Out of 10 Rhode Island cities that made the list, Warwick was listed as the least diverse with a rank of 446th. Cranston was ranked 228th, Pawtucket was the 41st most diverse and Providence came in close to the top at number 13 and was the fifth most diverse medium-sized city listed in the report.
According to the numbers, which were gathered using U.S. Census Bureau statistics, 56.36 percent of Rhode Islanders were born in the state. However, Rhode Island also had the 11th-highest percentage of residents who were born outside of the United States (14.1 percent).
To achieve the rankings, WalletHub utilized three metrics – ethnoracial diversity (50 points possible); linguistic diversity (33 points possible); and birthplace diversity (17 points possible) – and compounded into a total score out of 100. Warwick ranked 452nd in ethnoracial diversity, 320th in linguistic diversity and 433rd in birthplace diversity.
According to data from the Census, it was estimated in July of 2016 that 73.3 percent of citizens in Rhode Island were solely white; 8.1 percent were black or African American; and 3.6 percent were Asian. A total of 14.9 percent identified as Hispanic or Latino. People with two or more races, Native Hawaiians or other Pacific Islanders and American Indian Indians and Alaskan Natives totaled 3.9 percent.
Also according to the Census, about 213,675 Rhode Islanders speak a language other than English, which is above the national average of 21.5 percent. Spanish is the most common non-English language, at 10.7 percent.

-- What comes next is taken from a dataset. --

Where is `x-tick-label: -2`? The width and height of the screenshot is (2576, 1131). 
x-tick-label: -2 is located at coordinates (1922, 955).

Next most popular is Portuguese, at 3 percent, then French at 1 percent and followed by Italian, French Creole and Chinese, each at 0.7 percent.

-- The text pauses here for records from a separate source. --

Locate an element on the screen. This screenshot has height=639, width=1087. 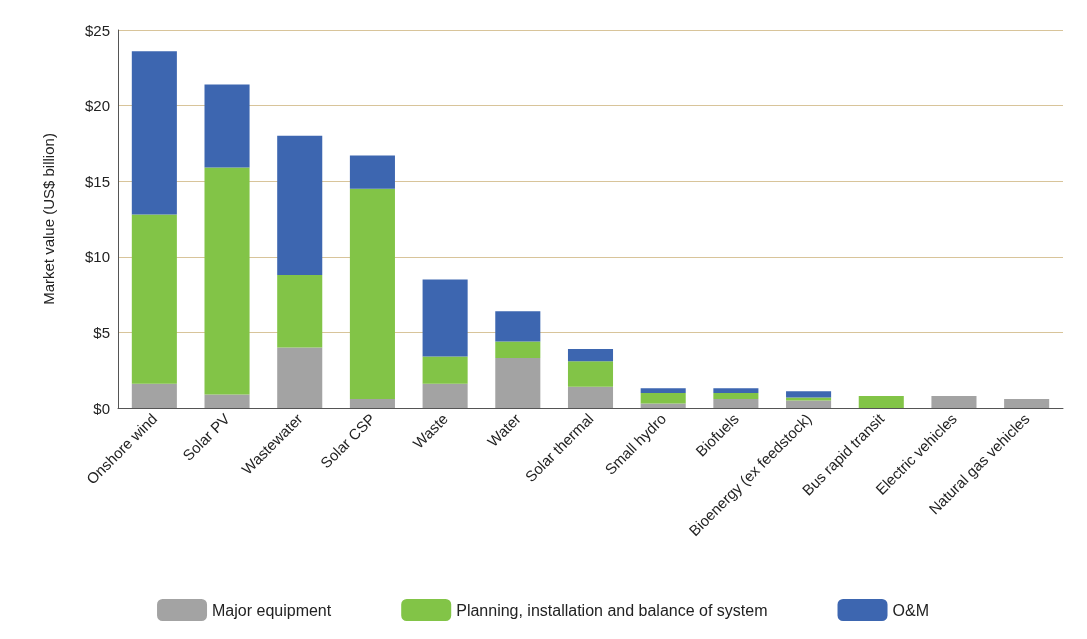
y-tick-label: $0 is located at coordinates (102, 408).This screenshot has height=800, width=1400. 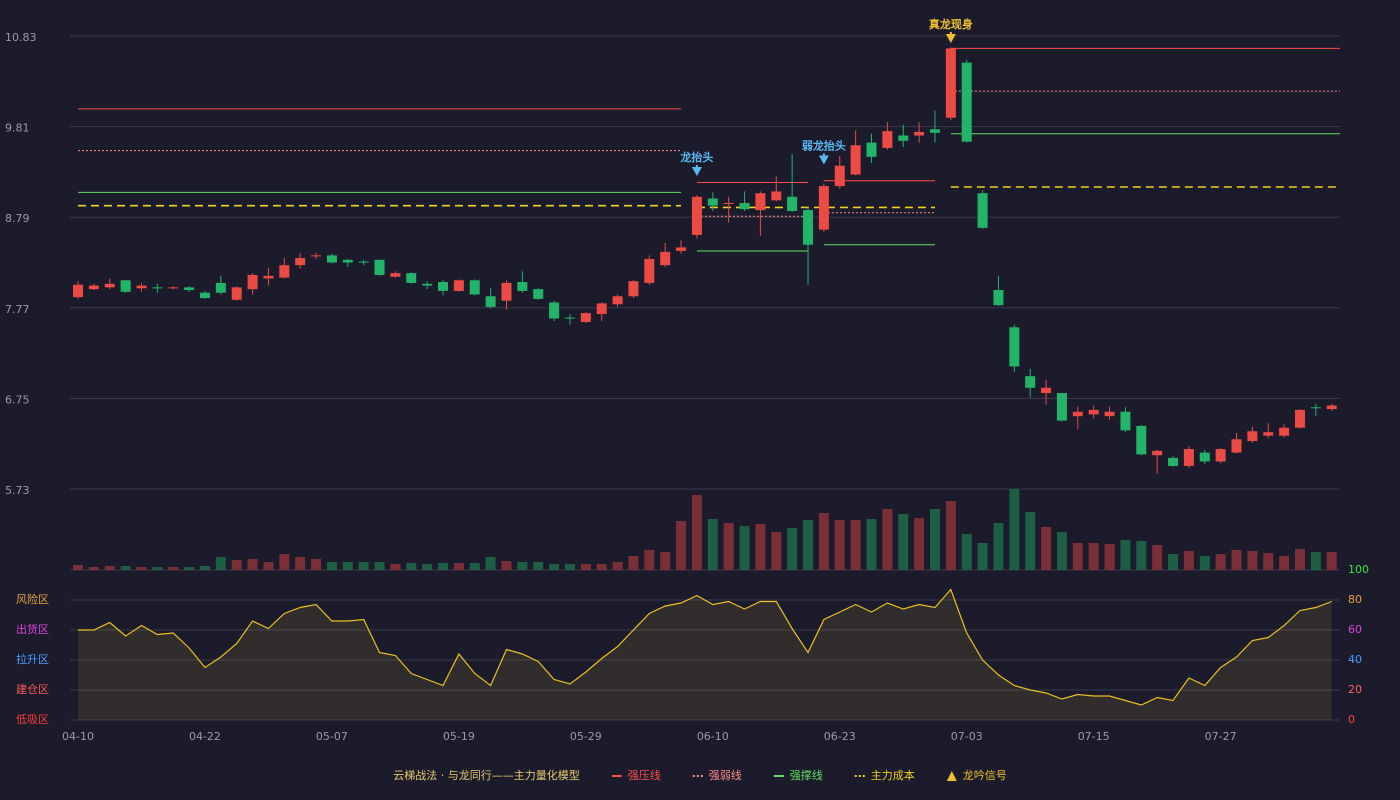 What do you see at coordinates (824, 160) in the screenshot?
I see `signal-arrow` at bounding box center [824, 160].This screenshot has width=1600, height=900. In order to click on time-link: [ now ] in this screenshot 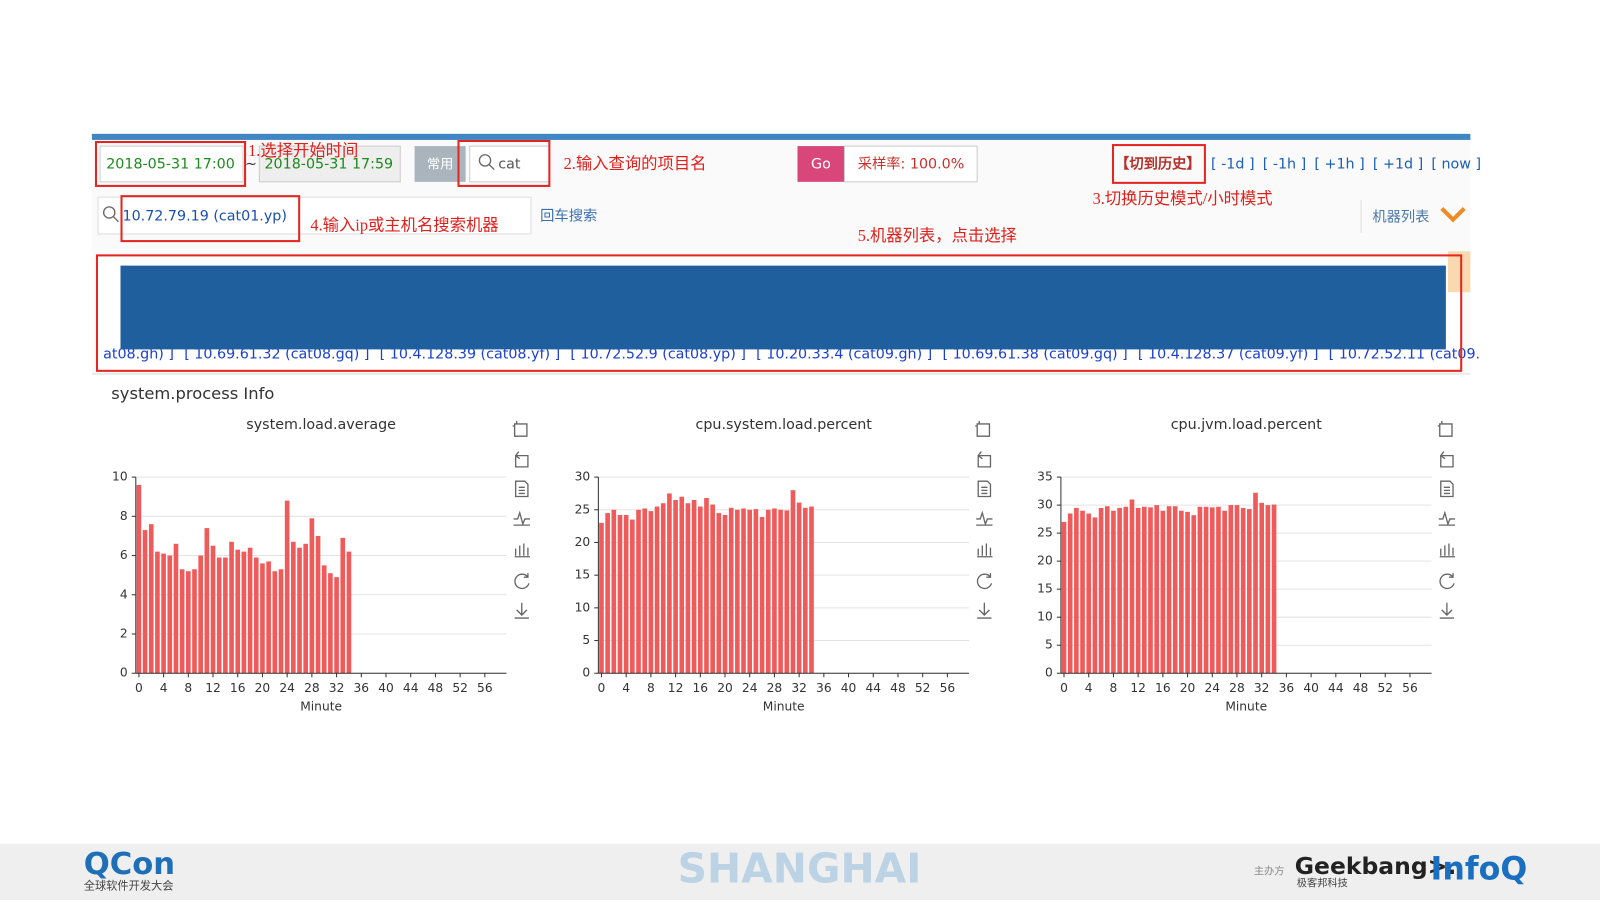, I will do `click(1456, 164)`.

For some in the community, while they have noticed trends increasing in terms of diversity among the population, they would not go so far as to call Warwick a legitimate melting pot.
“We have seen more diversity as of late in our membership than we ever have, but I would not say that it is truly a diverse community,” said Lara D’Antuono, executive director for the Warwick Boys and Girls Club, which oversees over 1,400 young members at the city’s three club locations.

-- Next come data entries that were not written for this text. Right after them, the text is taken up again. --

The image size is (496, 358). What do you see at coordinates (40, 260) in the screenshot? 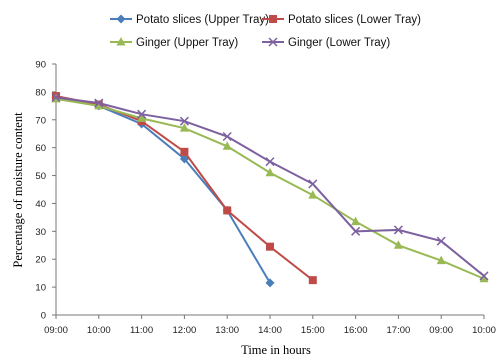
I see `y-tick-label: 20` at bounding box center [40, 260].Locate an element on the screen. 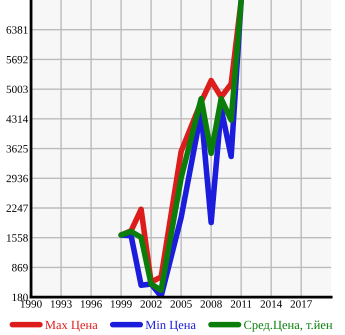  legend-label: Сред.Цена, т.йен is located at coordinates (288, 326).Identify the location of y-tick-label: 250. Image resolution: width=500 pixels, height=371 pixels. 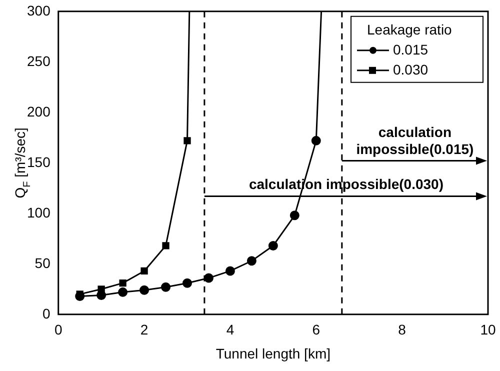
(39, 60).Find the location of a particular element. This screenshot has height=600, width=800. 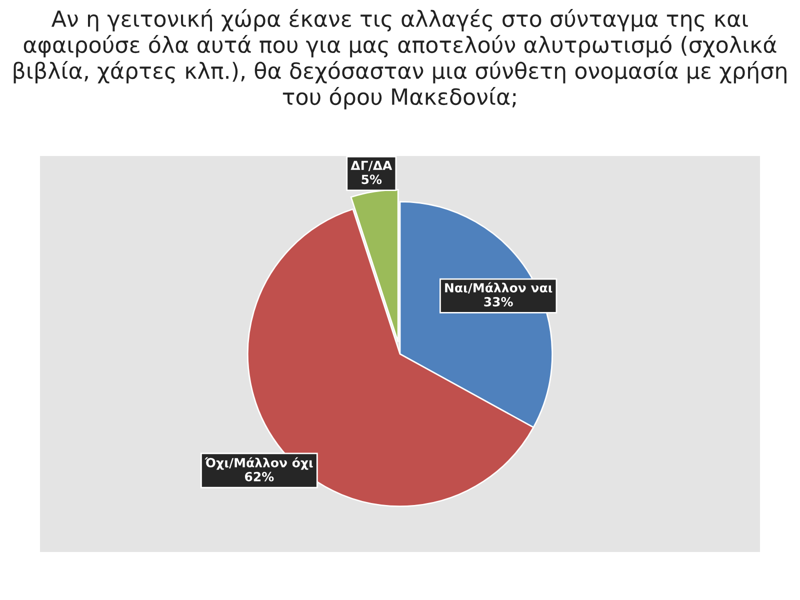

data-label: 33% is located at coordinates (498, 302).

D’Antuono recalled experiences she had as a child during vacations in Barbados where she and a sibling were the only white people among a large group of people. She said the experience was a powerful and shaping one and that such experiences can have tremendously positive effects on the growth of young people.
“I think diversity for kids is important on a bunch of levels,” she said. “It’s exposure. Kids learn through exposure and learn through other kids. Kids socialize other kids, and they’re going to learn more through the socialization of other kids than what we can teach or tell them.”
She used the example of a kid going over to a friend’s house to experience Hanukkah for the first time, or eating an authentic ethnic cuisine at a community potluck for the first time. She said that kids being able to open their minds and hearts to other cultures is something that is only beneficial to their advancement and social-emotional development going forward.
“It’s those little things that make a big difference,” she said. “You can’t teach those things.”